====== EXCERPTED DATA ======

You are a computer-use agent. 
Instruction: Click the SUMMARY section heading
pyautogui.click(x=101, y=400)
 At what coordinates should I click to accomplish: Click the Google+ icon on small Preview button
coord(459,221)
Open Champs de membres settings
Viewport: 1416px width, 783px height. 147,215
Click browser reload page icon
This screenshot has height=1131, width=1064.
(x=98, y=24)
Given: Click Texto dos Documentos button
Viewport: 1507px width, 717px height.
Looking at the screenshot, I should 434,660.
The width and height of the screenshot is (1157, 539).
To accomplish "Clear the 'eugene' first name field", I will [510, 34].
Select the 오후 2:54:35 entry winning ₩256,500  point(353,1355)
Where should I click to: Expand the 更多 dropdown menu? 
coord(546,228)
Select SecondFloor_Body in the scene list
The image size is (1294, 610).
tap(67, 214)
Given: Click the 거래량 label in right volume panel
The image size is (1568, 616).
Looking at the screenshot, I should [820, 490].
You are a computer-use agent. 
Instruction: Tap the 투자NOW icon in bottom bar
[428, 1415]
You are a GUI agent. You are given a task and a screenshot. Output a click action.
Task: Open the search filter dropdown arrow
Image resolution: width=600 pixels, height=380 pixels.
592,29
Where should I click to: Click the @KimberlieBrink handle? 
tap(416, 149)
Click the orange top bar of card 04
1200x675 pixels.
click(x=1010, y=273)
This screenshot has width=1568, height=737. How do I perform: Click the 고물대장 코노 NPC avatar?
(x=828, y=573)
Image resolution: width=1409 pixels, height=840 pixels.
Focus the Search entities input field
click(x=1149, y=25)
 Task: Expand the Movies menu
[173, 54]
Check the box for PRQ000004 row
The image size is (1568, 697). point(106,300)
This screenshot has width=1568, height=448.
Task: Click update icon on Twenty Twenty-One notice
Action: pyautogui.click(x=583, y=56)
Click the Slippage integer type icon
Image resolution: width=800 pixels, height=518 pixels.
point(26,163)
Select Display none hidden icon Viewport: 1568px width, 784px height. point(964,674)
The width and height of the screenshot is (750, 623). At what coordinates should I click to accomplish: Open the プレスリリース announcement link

======

▶ WHAT TO WORK ON:
Your answer is the line containing "This screenshot has width=1568, height=737." plus every line after it through the end of the entries, given again exactly and alone.

▶ TASK ANSWER:
This screenshot has width=1568, height=737. How do I perform: Click the 고물대장 코노 NPC avatar?
(x=828, y=573)
Image resolution: width=1409 pixels, height=840 pixels.
Focus the Search entities input field
click(x=1149, y=25)
 Task: Expand the Movies menu
[173, 54]
Check the box for PRQ000004 row
The image size is (1568, 697). point(106,300)
This screenshot has width=1568, height=448.
Task: Click update icon on Twenty Twenty-One notice
Action: pyautogui.click(x=583, y=56)
Click the Slippage integer type icon
Image resolution: width=800 pixels, height=518 pixels.
point(26,163)
Select Display none hidden icon Viewport: 1568px width, 784px height. point(964,674)
The width and height of the screenshot is (750, 623). At what coordinates should I click to accomplish: Open the プレスリリース announcement link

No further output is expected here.